Comment by Traubenfuchs

Comment by Traubenfuchs a day ago

12 replies

Did Microsoft just completely give up on QA in the name of accelerated slop delivery? They are in the news once a month for a serious windows bug. My disdain for windows id getting immense, at this point I'd rather have a linux computer, if I can't have a macbook. (But don't get me started on OSX & iOS, which are also total messes)

rs186 a day ago

Microsoft is just relying on the feedback they collect from Windows Insider Program (a.k.a. program for volunteers beta testers) to fix bugs before a new version is released widely.

https://www.microsoft.com/en-us/windowsinsider/

Once upon a time, you were able to get a free Windows 8 license if you join that program. And yes, when I was young and naive and couldn't care less about random things breaking, I joined the program, just like when I used to root Android phones and flash ROMs every other week.

(On the other hand, corporate IT almost certainly only roll out updates half or one year after they become available, when these bugs are likely already fixed.)

  • hbn 20 hours ago

    Anyone who would opt-in to use a buggier version of an already buggy and unreliable OS without being paid should be psychologically evaluated but instead they're trusted to be QA testers for the most widespread desktop OS in the world which is also a critically important tool in businesses and government organizations that keep most countries running.

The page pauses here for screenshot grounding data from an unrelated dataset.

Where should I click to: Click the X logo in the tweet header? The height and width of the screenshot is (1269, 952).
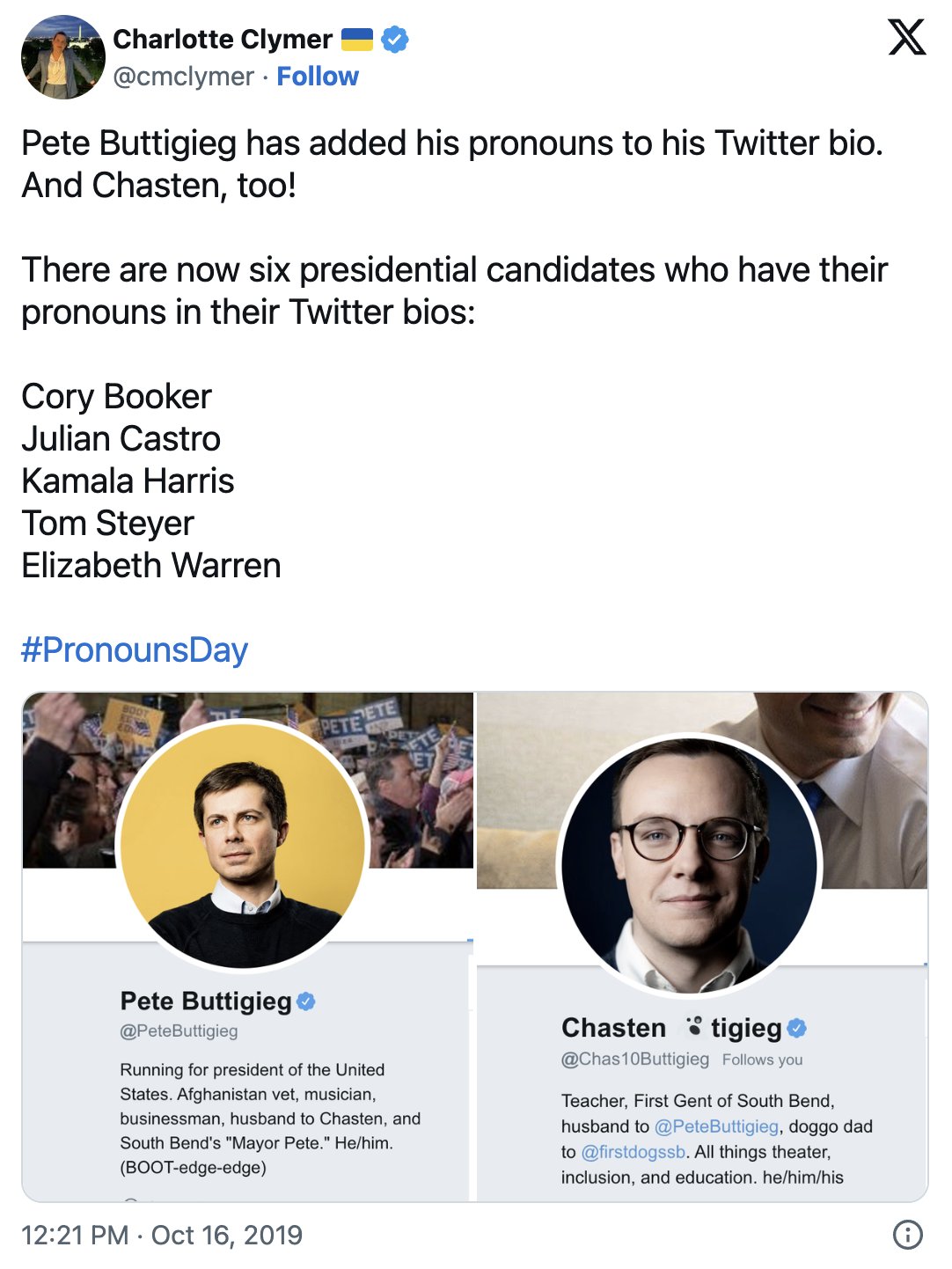pos(906,38)
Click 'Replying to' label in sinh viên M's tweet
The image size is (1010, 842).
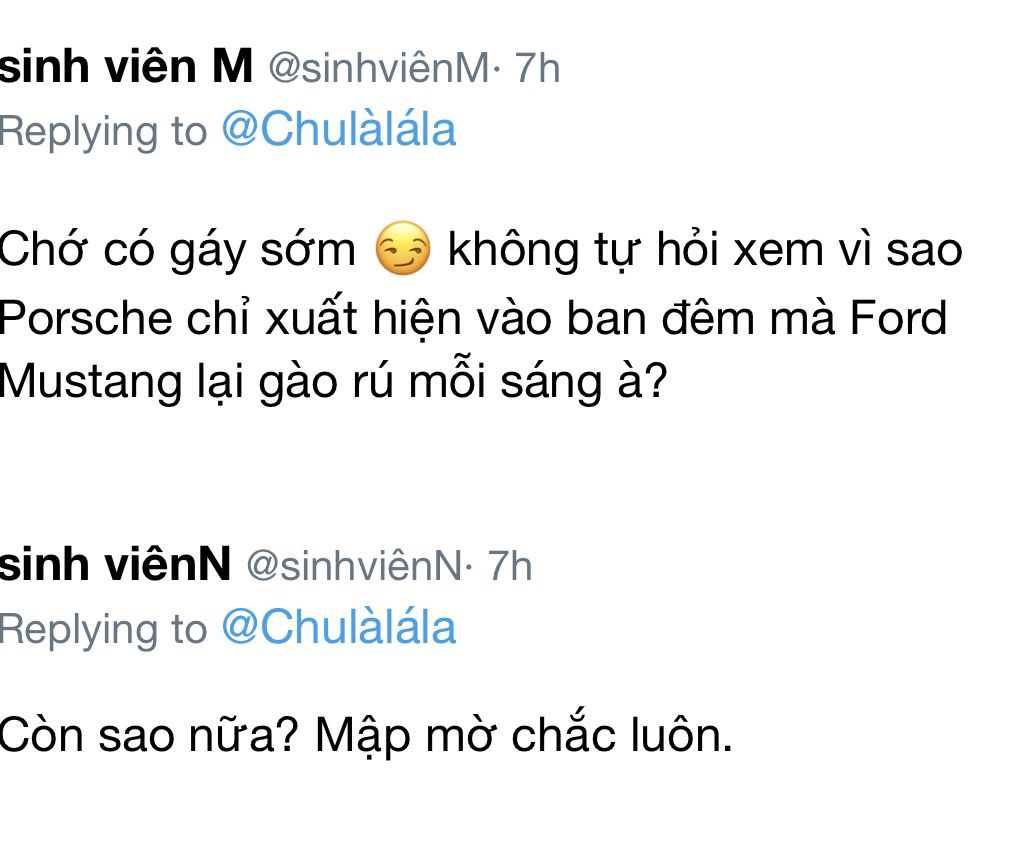[104, 132]
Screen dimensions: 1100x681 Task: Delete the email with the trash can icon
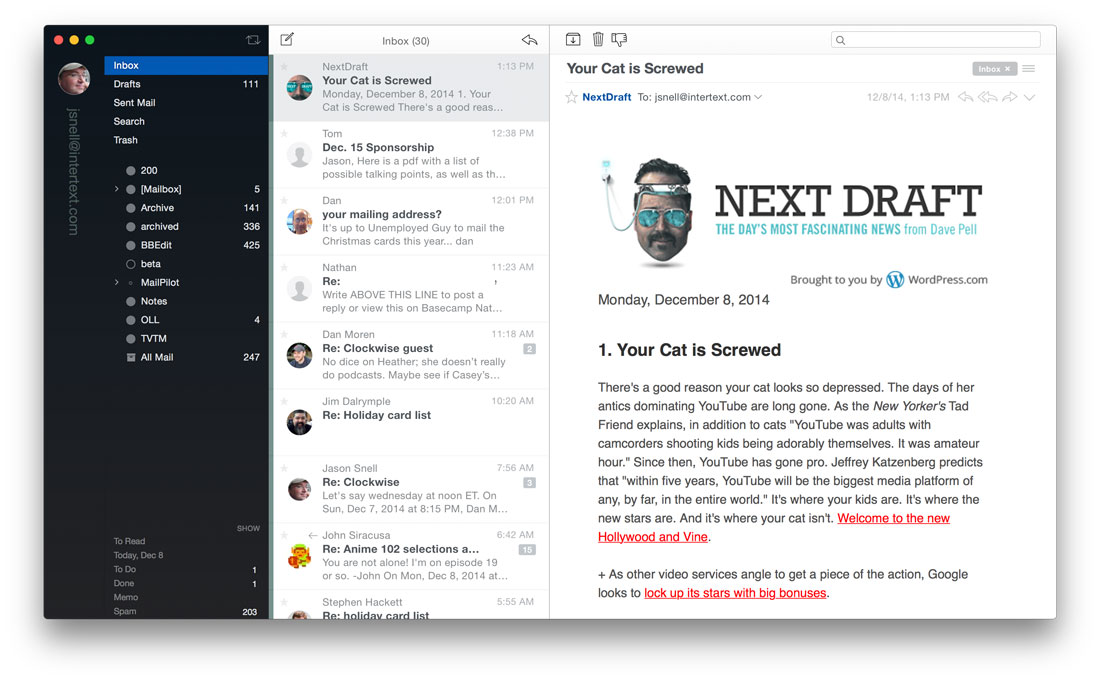click(x=598, y=40)
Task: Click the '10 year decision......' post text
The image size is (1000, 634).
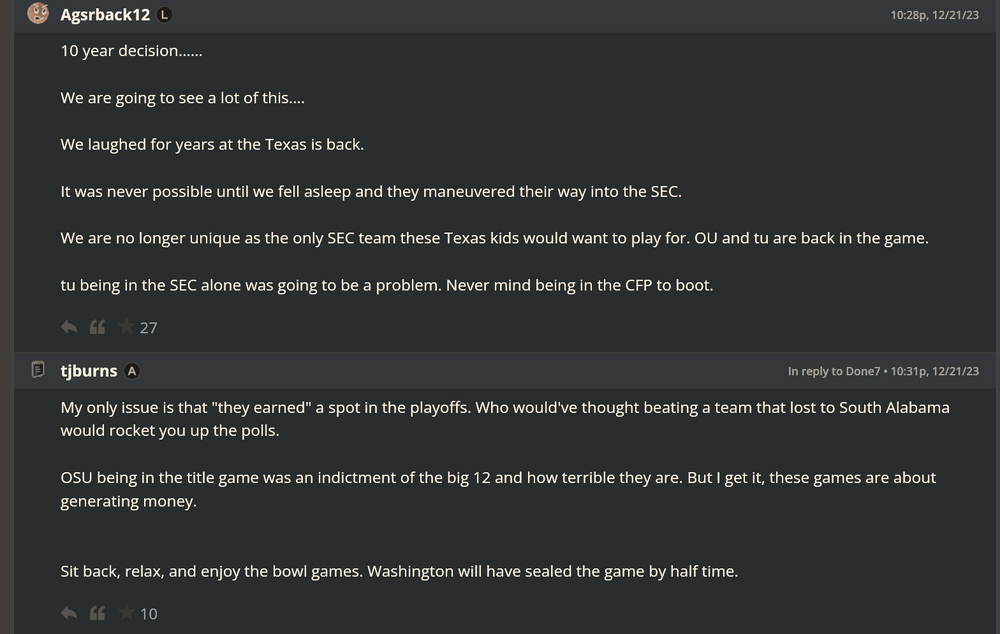Action: click(x=131, y=51)
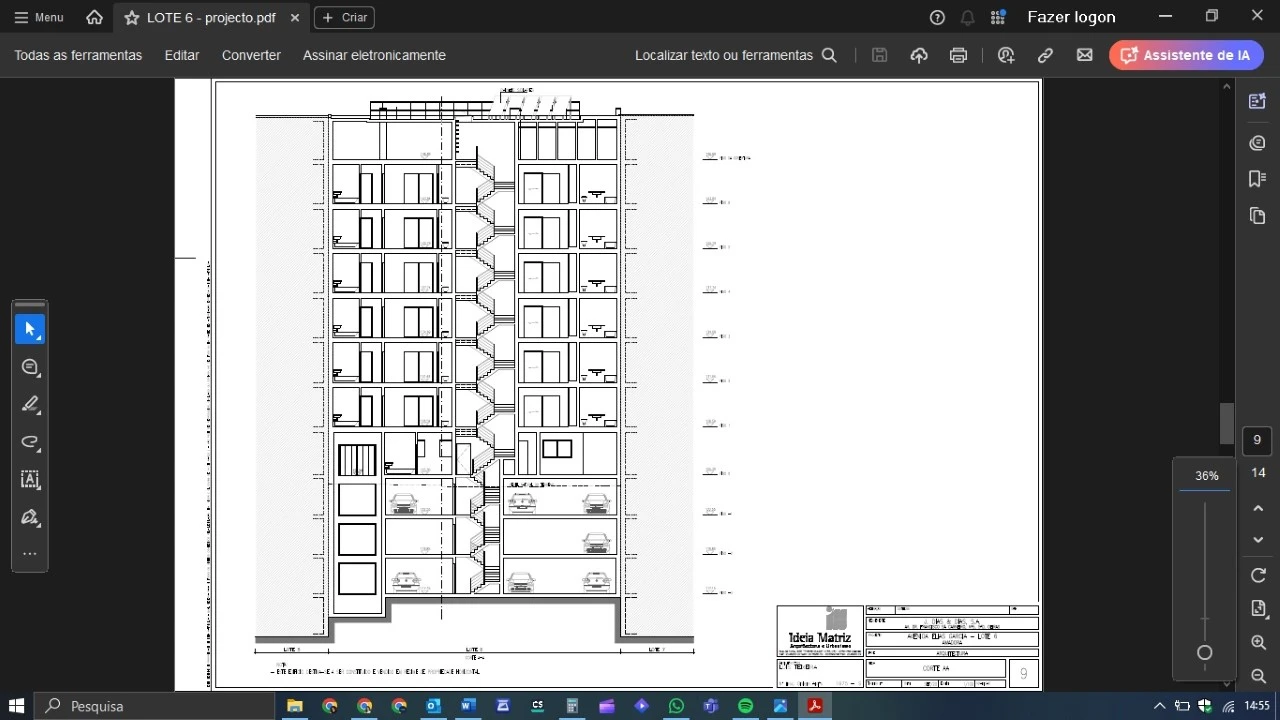Select the highlighter pen tool
This screenshot has width=1280, height=720.
(30, 404)
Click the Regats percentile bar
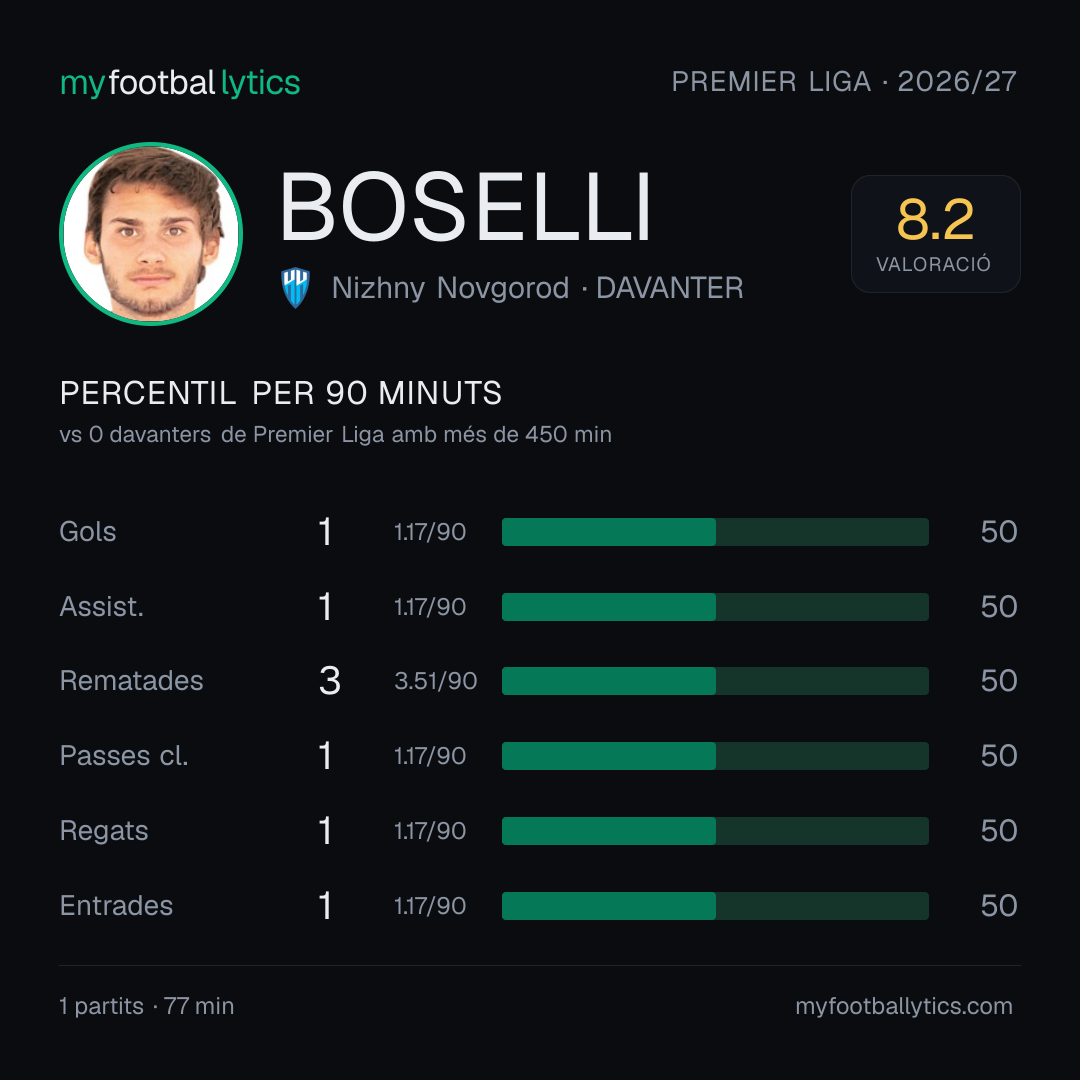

    • deltoidmaximus 19 hours ago

      I wouldn't worry about it. It isn't clear anyone is even reading any of their reports anyway.

      • hbn 15 hours ago

        I imagine it sends a fax to a printer that's had its tray removed and is mounted above a waste bin

  • ilc 21 hours ago

    So you can get rooted by the security issues disclosed.

    Isn't it a wonderful catch 22?

eitland a day ago

Didn't MS fire most of the QA people together with the translation people a few years ago?

Or is that just a rumor that many of us fall for because it seems like a great explanation of what we see?

  • netruk44 a day ago

    They laid off SDETs circa 2014 (I was one). I don’t think Windows ever had QA people, but it did have automated testing and dedicated people to write and monitor those tests, then file bugs if something broke. But not anymore since 2014.

    These days, the only testing any release of Windows gets is from Microsoft employees (Dev/PM) and Windows Insiders.

    They have rules of how many hours of self-hosting are required before they can release, but that’s the only requirement. That there exists telemetry of it running.

    You might see a gap with that testing methodology, but it might also explain how things like this happen. If it’s a bug that doesn’t prevent boot, it’s easy to ignore.

    (I knew a few devs who would just put builds of windows on one of their computers and play a 72 hour long video of a black screen on repeat to get self hosting hours. Then they would proceed with their feature release. And nobody saw any problem with that.)

    • sumtechguy a day ago

      MS needs a 'windows xp sp2' moment. Where they stop jamming new things in and just fix as much junk as possible. They still have a mixed control panel situation. Things just randomly work/break for no real reason. Camera here one day gone the next oh look its back again. Hey my sound is broken again. Linux/MacOS in many benchmarks is faster. Hundreds of old programs now just flake out for random reasons. But then will work again sometimes. Backwards compat is a reason to stick with them. But if it doesnt work, why am I here? SteamOS is going to remove one of the large reasons people keep windows.

      MS is losing the people who cared about using them. Those people are migrating to linux/macos. I dont blame em.

    • MandieD 16 hours ago

      They still had Software Test Engineers (a different role from SDET) in 2001, when I was an STE intern in MacBU (Macintosh Business Unit), which at that point, was basically a compliance department in the wake of the US DoJ's massive anti-trust ruling against MSFT a few years before. Every month, the MacBU STE team lead would award "Scariest Tester" for whoever had found the best (scariest) bug.

      We were also, essentially, Apple's Mac OS X post-release testing team (10.0 Cheetah was released while I was there, but I missed the party because my grandmother had died and I was back home for her funeral) - we ran into all sorts of exciting problems with basic OS functions.

      One of the things MacBU prided themselves on was having fewer people putting out the whole Office suite PLUS Internet Explorer for Mac than there were working on Word for Windows alone, yet still managing.

      • rdhatt 11 hours ago

        Really impressive since Internet Explorer 5 for Mac was the best browser anywhere at the time. First to support HTML4 & CSS1.

hulitu 20 hours ago

> Did Microsoft just completely give up on QA in the name of accelerated slop delivery?

They never had QA. It was common knowledge to wait until SP2 for a "stable" version. These days, Windows is a rolling release, so all bets are off.